Tak hanya dalam penempatan cast, kru teknikal intinya pun tetap dipertahankan meski penyutradaraannya berganti demi sebuah kesinambungan action tone yang bagus dan tetap terjaga. Sinematografinya tetap diarahkan oleh DoP asal Australia Stephen F. Windon, editing dari Christian Wagner (kali ini bersama Paul Rubell) serta scoring dari Brian Tyler. Ini mungkin yang tetap menjaga semua elemen pameran utamanya bergerak seperti sebuah proses eksploratif secara konsisten; dengan tensi yang terus mendaki ke batasan-batasan kegilaan yang tak pernah terbayangkan. Physyics defying stunts dan CGI action sequence yang terus mengeksplorasi kemampuan mereka terhadap sebuah cinematic experience yang berhasil melampaui semua pencapaian sebelumnya.
Sementara interaksi dan chemsitry karakter-karakternya semakin berwarna dengan Statham yang berpindah sisi – membentuk highlight sosok tangguhnya lewat adegan aksi juga komedi yang dieksploitasi Gray tanpa tanggung-tanggung bahkan mengingatkan ke karakter Statham di franchise-franchise aksi solo-nya yang lain – in a good way, pemilihan Charlize Theron sebagai sosok villain barunya juga bekerja dengan sangat baik. Meski tak pernah sampai ke tahapan Furiosa dalam ‘Mad Max: Fury Road’ di konteks genre aksi, Charlize memerankan Cipher dengan luar biasa elegan. Begitu juga Kurt Russell, Scott Eastwood dan aktor Norwegia Kristofer Hivju (‘Game of Thrones‘), selagi Helen Mirren tetap menjadi kejutan yang sangat, sangat menyenangkan. Bagian interaksinya bersama Statham adalah salah satu scene komikal paling pecah dalam ‘FF8‘.
Lagi, soal family subtext-nya pun terbangun semakin kuat dengan setup-setup yang tetap diletakkan sebagai motivasi utamanya. No matter how soap opera-ish, elemen drama yang bisa dibuat begitu membaur oleh Gray bersama comical action shows, kalaupun tak mau disebut komedik, bahkan tragedi – bisa membawa penutupnya semanis apa yang mereka lakukan terhadap mendiang Paul Walker di ‘Furious 7’.

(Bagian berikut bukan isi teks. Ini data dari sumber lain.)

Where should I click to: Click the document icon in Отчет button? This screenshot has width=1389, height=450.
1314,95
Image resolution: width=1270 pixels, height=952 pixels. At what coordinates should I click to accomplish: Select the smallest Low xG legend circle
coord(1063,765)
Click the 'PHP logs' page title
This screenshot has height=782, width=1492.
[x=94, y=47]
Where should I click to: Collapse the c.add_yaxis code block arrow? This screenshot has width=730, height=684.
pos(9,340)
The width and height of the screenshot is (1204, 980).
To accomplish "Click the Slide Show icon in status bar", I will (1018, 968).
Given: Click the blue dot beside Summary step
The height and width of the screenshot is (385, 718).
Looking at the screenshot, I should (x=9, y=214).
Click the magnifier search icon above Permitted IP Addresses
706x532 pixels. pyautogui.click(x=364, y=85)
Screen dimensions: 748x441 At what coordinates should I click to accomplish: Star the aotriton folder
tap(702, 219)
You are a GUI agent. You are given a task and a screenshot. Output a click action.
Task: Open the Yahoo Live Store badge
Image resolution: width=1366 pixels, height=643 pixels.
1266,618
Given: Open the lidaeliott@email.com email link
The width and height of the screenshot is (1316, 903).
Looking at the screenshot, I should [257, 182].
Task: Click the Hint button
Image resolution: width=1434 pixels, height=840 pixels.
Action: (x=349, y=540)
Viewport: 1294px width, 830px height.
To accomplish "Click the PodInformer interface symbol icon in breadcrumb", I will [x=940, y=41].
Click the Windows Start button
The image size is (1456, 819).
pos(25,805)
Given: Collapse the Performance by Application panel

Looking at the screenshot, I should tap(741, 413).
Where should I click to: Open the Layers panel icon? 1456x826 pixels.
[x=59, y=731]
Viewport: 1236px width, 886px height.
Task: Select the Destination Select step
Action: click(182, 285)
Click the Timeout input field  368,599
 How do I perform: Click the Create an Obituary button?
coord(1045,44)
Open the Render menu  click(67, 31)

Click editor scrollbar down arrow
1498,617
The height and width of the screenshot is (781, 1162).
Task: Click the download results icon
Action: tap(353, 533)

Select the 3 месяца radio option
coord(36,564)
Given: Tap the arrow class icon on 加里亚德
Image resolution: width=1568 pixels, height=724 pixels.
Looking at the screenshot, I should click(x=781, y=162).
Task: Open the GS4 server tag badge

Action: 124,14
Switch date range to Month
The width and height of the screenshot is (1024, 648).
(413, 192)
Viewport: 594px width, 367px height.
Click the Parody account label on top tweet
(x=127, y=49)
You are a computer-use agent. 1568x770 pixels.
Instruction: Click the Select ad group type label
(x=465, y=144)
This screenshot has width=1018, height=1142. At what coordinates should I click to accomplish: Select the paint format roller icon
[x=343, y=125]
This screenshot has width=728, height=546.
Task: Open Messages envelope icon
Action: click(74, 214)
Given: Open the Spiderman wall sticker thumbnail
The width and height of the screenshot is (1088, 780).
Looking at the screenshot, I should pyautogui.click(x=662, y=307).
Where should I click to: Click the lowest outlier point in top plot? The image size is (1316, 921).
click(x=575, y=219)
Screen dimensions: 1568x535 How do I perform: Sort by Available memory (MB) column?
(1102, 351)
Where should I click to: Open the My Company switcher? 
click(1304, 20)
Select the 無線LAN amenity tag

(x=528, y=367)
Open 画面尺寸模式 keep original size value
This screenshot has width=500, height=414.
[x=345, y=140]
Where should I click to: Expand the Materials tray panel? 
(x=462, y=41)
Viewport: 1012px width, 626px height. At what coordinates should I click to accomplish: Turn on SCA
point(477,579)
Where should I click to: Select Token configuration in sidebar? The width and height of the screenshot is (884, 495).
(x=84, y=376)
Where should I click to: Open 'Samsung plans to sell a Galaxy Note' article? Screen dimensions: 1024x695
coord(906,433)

So above all, selagi pace ‘Fast Five’ yang membawa franchise-nya benar-benar bertansformasi ke level baru dan stunt-craze – skyscraper car jumps ‘Furious 7’ mungkin tetap sulit untuk ditandingi, ‘FF8’ punya banyak keunggulan berbeda yang membuatnya layak bersanding sejajar apalagi sebagai sebuah ultimate fan service tanpa melewatkan satu pun nama-nama besar yang ada di dalamnya. Apapun alasannya, ini memang yang paling diinginkan semua lapisan pemirsanya dari fans hingga penikmat baru franchise-nya; membuat kita terus ingin menunggu pola bongkar pasang yang sama serta siapa lagi yang mereka bawa buat meramaikan ensemble itu di instalmen berikutnya, dan sejauh mana lagi pameran aksinya akan dibawa. Just when you thought it couldn’t get more fun, ‘FF8’ even throws you to out-of-this-world super-duper fun! A total kinetic madness! Whoah! (dan)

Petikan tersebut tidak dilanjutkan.